**Problem to work on**
Search the data for the word "screenshot" and copy each line that has it.

Data excerpts:
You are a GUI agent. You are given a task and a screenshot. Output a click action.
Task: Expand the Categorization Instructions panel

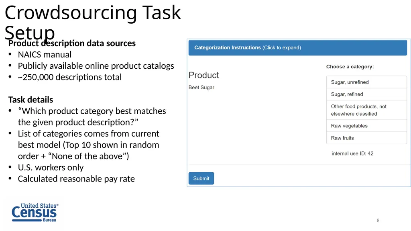tap(297, 48)
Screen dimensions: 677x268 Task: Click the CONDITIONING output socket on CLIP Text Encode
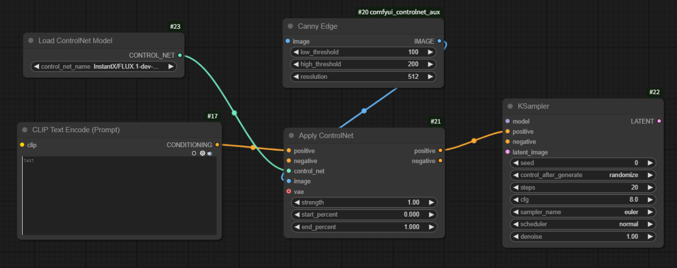point(217,145)
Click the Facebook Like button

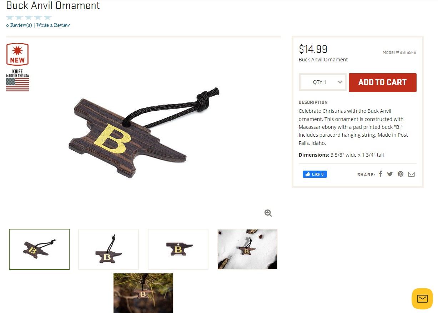click(x=315, y=174)
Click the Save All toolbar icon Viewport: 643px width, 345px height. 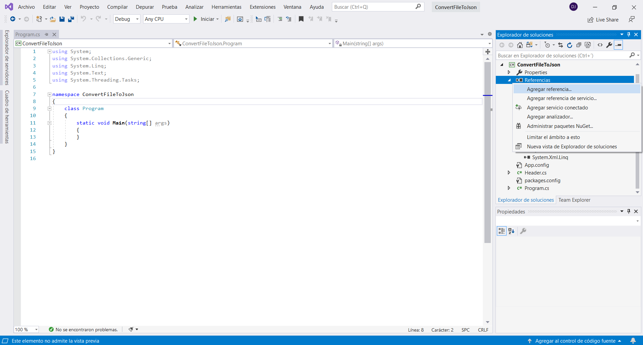click(x=71, y=19)
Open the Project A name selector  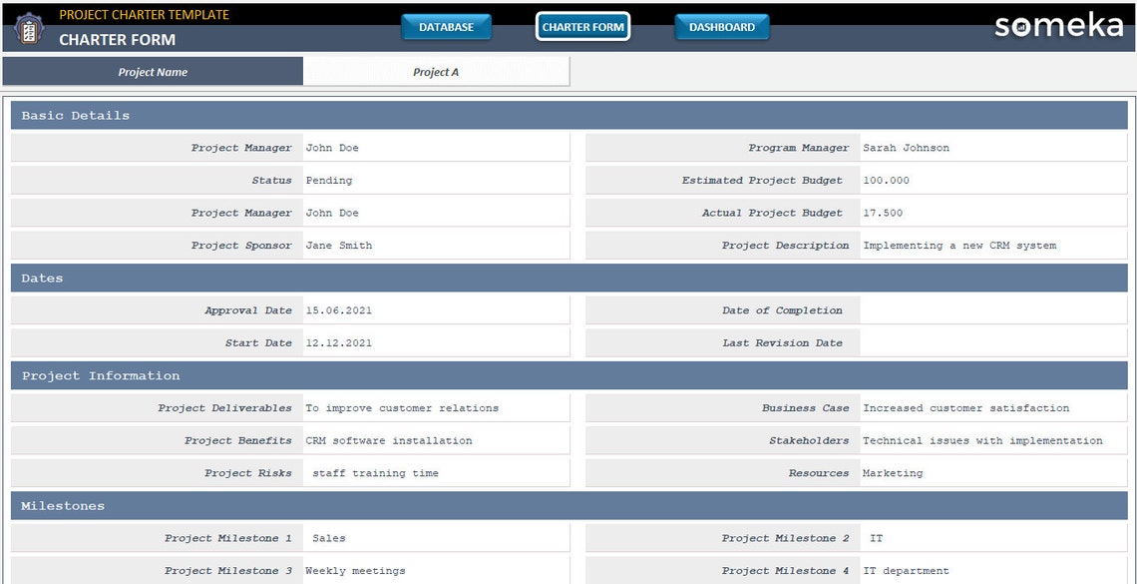pos(436,71)
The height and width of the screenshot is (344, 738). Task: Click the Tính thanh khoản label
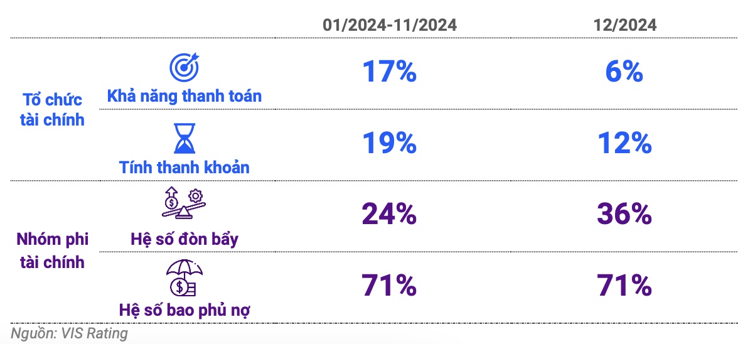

**Response below**
You are a GUI agent. You are given a task and a screenshot. Output a click action.
The height and width of the screenshot is (344, 738). Task: Click the Tính thanh khoản label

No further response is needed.